Written instruction
Reproduce, character for character, the stretch of records from the line containing "You are a computer-use agent. This" through the line containing "Action: pos(1263,279)", including both of those lines.

Supplied material
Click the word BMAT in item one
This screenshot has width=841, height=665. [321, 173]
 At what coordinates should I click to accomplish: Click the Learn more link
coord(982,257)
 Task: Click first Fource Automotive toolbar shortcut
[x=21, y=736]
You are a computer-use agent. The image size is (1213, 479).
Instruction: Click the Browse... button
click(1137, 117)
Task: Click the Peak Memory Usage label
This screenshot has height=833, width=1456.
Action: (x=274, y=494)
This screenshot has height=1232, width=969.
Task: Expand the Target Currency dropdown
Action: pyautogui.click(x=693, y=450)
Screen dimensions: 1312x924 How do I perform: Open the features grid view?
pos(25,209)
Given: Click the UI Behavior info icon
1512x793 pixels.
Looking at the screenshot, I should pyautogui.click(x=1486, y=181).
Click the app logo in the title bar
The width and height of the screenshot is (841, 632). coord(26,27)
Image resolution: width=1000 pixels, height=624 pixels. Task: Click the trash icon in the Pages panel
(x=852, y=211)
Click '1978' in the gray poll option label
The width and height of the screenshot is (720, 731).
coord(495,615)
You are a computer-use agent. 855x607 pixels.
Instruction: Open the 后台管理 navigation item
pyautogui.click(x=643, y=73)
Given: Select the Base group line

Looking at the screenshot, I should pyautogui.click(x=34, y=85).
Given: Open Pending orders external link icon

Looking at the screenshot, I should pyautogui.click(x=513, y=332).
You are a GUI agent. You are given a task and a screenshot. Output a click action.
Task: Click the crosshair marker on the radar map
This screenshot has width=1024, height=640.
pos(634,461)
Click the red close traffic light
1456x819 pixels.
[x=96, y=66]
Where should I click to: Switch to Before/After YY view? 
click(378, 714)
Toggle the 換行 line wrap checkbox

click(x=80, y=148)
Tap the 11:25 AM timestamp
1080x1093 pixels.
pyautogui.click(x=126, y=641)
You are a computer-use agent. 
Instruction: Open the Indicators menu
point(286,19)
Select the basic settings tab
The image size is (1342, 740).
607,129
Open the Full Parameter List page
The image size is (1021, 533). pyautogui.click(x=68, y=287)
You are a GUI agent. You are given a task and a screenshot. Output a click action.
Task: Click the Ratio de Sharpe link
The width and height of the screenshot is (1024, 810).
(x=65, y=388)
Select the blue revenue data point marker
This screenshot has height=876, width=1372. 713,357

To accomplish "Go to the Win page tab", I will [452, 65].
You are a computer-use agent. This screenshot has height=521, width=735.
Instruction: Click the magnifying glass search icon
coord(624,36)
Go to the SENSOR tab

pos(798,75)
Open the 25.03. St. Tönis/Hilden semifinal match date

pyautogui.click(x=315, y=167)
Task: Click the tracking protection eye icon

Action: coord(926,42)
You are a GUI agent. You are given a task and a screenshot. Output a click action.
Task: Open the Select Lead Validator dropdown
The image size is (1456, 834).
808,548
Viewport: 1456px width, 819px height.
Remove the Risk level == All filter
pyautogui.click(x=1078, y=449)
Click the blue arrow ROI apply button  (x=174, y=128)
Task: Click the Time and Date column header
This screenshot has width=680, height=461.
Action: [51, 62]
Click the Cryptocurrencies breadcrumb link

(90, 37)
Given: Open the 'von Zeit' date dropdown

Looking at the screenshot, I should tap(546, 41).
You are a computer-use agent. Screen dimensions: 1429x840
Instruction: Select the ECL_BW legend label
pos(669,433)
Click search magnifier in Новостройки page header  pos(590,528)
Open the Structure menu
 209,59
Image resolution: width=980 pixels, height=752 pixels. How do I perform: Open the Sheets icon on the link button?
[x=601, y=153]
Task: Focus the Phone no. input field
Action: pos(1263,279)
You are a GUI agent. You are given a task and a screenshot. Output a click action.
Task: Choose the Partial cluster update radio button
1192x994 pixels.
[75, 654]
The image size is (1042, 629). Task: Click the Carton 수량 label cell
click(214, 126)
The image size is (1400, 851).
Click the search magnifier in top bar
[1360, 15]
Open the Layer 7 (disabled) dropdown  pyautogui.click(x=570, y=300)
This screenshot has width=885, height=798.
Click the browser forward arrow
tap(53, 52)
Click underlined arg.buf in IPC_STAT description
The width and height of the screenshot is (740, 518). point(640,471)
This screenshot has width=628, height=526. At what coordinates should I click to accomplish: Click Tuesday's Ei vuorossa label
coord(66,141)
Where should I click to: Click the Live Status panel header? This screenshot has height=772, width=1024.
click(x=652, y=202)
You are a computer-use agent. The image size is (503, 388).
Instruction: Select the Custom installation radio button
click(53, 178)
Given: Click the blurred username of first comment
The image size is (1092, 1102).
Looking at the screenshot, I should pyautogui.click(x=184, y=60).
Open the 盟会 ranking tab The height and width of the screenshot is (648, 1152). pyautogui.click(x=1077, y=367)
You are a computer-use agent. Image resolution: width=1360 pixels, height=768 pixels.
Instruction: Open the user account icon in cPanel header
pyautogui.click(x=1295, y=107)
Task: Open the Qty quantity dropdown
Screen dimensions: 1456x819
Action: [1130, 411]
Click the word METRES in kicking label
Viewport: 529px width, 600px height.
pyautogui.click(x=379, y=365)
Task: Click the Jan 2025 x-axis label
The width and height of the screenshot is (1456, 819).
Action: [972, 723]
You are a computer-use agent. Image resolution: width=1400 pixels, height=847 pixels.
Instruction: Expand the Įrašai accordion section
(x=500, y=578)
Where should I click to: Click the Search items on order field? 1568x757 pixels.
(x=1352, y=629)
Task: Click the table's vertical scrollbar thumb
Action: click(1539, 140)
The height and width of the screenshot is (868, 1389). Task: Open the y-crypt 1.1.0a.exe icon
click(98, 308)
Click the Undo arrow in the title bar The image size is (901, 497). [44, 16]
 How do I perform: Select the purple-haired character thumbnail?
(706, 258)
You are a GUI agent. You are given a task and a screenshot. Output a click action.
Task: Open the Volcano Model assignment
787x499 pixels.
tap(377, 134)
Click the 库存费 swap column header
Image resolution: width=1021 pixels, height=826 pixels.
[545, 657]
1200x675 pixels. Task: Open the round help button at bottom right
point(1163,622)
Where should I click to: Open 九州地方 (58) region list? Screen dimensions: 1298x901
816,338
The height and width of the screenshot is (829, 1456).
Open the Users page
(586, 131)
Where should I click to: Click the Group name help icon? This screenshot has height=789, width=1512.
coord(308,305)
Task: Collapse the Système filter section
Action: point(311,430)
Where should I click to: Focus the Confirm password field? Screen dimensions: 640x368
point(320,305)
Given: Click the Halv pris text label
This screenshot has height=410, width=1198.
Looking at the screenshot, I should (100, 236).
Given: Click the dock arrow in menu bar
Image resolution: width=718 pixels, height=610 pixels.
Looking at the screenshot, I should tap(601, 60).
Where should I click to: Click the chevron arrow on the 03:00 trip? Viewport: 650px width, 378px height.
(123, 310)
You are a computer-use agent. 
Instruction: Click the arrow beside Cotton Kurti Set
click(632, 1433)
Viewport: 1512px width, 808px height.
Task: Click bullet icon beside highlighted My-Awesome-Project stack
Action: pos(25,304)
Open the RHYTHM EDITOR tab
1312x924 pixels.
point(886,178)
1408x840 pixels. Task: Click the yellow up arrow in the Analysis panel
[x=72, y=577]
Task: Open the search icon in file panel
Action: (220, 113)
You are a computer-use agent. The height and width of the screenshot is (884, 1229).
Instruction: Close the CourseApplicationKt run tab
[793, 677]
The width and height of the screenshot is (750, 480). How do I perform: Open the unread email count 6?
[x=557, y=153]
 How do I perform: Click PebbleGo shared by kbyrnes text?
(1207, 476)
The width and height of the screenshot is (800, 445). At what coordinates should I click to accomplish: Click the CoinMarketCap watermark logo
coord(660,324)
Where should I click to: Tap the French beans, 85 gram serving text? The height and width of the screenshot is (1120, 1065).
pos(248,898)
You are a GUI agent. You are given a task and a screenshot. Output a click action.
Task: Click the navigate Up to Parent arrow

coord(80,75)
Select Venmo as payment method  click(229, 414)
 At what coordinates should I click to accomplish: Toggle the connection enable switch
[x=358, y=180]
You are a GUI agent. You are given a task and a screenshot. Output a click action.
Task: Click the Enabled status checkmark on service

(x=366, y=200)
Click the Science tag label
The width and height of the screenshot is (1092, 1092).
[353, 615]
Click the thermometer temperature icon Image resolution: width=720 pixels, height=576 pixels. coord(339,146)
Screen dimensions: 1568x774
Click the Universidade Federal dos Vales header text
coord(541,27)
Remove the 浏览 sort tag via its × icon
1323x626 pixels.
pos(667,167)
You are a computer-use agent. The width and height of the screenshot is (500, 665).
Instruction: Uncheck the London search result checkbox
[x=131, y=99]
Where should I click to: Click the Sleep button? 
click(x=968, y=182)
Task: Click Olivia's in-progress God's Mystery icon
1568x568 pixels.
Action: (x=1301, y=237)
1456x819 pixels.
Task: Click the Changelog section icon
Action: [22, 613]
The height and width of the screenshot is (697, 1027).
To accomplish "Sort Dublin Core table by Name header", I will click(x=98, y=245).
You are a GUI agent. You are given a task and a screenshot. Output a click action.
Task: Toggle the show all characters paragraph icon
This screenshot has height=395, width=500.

The answer
You are a computer-use agent. This screenshot has height=521, width=735.
Instruction: Click the magnifying glass search icon
coord(624,36)
Go to the SENSOR tab

pos(798,75)
Open the 25.03. St. Tönis/Hilden semifinal match date

pyautogui.click(x=315, y=167)
Task: Click the tracking protection eye icon

Action: coord(926,42)
You are a GUI agent. You are given a task and a screenshot. Output a click action.
Task: Open the Select Lead Validator dropdown
The image size is (1456, 834).
808,548
Viewport: 1456px width, 819px height.
Remove the Risk level == All filter
pyautogui.click(x=1078, y=449)
Click the blue arrow ROI apply button  (x=174, y=128)
Task: Click the Time and Date column header
This screenshot has width=680, height=461.
Action: [51, 62]
Click the Cryptocurrencies breadcrumb link

(90, 37)
Given: Open the 'von Zeit' date dropdown

Looking at the screenshot, I should tap(546, 41).
You are a computer-use agent. Screen dimensions: 1429x840
Instruction: Select the ECL_BW legend label
pos(669,433)
Click search magnifier in Новостройки page header  pos(590,528)
Open the Structure menu
 209,59
Image resolution: width=980 pixels, height=752 pixels. How do I perform: Open the Sheets icon on the link button?
[x=601, y=153]
Task: Focus the Phone no. input field
Action: pos(1263,279)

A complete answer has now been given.